Don't. You'll be disappointed. You're not going to get any picture that hasn't already been done better. Don't even bother with the camera. Okay, do, but don't expect anything. Expect it can be a challenge, an exercise, a test of your skill, but if you're pointing your camera towards a big hole in the ground and snapping the button you won't be showing off photos with any real wow factor, not like you would expect. The Grand Canyon has wow factor when you see it in person, and yet somehow the grandeur doesn't compress into a twenty megapixel jpeg file.
Plus the light is terrible. The sky is bright and the canyon is dark. The clouds are completely blown out fields of white, and the canyon is various shades of black. This sort of snapshot is best used as a frustrating exercise in post-processing. If you're serious about getting a good picture you can bring a set of graduated filters and spend lots of time finding the right combination of darkening the sky and exposing various depths of the earth while your friends stand around bored. I'd rather not, most of the time.
Not to say it isn't fun. Walking around, looking for compositions, trying new angles, posing, and generally looking for cool stuff you haven't seen before, it's part of any good vacation. It's also an opportunity to be social. Because everyone has a camera, and sunsets are the enthusiast photographers' watering hole. It's fun to watch the sunset, fun to line up with everyone, discuss the weather, the equipment, lenses, and play a round of what have you seen today. It's fun to at times turn the camera away from the sunset and towards the people.

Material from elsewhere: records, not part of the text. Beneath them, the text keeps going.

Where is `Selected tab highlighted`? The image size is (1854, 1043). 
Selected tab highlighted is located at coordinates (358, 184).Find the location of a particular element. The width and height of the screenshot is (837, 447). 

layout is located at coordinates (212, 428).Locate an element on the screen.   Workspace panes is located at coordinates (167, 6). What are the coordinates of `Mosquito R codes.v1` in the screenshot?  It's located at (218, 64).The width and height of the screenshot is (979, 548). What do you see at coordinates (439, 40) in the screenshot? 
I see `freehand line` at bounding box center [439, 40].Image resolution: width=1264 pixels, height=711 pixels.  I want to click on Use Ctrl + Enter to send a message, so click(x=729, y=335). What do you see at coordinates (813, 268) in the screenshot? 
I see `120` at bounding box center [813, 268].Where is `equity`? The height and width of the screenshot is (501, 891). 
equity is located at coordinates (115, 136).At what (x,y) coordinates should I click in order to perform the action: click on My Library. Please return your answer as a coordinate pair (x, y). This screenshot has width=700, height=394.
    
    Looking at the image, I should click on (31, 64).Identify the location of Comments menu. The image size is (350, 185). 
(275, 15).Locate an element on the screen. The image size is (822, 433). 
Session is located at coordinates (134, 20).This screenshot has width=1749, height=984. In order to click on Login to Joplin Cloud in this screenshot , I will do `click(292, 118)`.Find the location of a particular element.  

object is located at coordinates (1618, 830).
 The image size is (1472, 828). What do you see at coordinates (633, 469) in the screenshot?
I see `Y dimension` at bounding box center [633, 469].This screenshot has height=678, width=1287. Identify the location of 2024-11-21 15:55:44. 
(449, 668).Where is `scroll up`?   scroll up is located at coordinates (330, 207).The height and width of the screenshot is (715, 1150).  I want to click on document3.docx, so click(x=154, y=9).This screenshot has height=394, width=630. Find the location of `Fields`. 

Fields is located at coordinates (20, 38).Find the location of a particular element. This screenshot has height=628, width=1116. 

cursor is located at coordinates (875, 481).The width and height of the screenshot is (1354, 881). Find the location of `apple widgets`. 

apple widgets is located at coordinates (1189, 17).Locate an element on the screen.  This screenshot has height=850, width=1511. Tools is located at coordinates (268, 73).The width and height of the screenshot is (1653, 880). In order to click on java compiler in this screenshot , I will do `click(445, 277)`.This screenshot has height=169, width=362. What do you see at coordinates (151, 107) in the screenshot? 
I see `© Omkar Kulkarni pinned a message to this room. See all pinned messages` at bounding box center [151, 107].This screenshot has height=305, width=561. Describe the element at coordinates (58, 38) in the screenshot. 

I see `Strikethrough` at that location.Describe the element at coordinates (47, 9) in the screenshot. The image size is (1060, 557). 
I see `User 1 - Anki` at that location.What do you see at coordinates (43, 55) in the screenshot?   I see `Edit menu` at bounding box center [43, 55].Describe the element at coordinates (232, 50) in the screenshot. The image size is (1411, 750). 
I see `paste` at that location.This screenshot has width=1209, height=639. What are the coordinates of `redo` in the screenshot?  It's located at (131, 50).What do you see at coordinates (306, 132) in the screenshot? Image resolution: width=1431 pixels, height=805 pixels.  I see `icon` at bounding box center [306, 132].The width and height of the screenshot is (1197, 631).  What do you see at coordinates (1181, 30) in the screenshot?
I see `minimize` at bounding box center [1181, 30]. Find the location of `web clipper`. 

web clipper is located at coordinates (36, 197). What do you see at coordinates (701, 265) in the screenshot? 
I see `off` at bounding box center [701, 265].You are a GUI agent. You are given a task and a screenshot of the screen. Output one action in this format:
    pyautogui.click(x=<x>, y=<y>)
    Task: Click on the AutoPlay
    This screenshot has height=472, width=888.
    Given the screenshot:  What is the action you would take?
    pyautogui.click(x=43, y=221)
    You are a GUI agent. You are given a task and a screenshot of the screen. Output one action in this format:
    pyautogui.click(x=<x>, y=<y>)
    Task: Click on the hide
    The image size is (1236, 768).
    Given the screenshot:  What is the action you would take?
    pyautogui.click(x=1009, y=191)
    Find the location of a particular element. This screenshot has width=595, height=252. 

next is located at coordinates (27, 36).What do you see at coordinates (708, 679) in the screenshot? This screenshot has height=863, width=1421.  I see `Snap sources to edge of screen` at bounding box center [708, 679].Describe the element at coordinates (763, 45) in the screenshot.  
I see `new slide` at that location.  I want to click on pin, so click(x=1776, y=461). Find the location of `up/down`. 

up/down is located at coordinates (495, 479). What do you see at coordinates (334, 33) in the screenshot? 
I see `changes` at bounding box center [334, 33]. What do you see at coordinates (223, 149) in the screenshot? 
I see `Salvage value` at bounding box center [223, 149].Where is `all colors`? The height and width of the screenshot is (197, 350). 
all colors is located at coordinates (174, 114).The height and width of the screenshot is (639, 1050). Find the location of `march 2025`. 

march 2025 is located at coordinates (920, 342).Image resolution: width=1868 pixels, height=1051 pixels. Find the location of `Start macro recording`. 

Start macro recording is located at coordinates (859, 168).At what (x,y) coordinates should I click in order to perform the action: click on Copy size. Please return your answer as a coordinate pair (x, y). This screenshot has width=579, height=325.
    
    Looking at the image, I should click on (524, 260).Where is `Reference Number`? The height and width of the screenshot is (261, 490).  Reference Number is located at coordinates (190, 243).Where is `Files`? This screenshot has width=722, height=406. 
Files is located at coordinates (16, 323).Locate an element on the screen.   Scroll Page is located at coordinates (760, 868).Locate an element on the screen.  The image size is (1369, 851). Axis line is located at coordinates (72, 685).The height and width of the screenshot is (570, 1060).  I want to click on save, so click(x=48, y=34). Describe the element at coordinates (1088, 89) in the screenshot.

Okay, so it isn't realistic to go to the Grand Canyon and not take pictures. And as much as I warn against it, I can't resist taking the same photo from the same view everybody else does, so let's get that out of the way. The first day I walked around with only a 50mm lens. And you can take a sub-par photo, convert it to high contrast black and white, and have something kind of, okay.
Occasionally you'll mindlessly snap a photo, say of the rising full moon, and later on think, I kind of like how that looks. Good enough for memories.
If you're really lucky you'll get bad weather and have lots of clouds, fog, and snow in your picture. Better than the typical sunny day from the observation deck railing.
Better yet, don't photograph the canyon, take snapshots of people and use the canyon as a backdrop. Like a cowboy leading a mule train.
Or how happy you are to be at a place called Ooh-Aah Point.
Or just living on the edge.
Finally, if you insist on doing the typical canyon shot, you can take two approaches. You can try to subtly bring out the details to get a somewhat realistic view that doesn't look like you've spent an hour fiddling with the color balance. Trying for the natural look. (full disclosure: it doesn't hurt to nudge up the orange and blue saturation, just try not to look like you're doing that!)
Or you can point your camera directly into the blazing sun, exposure bracket the crap out of everything, and go for a look that's completely stylized and to hell with the purists.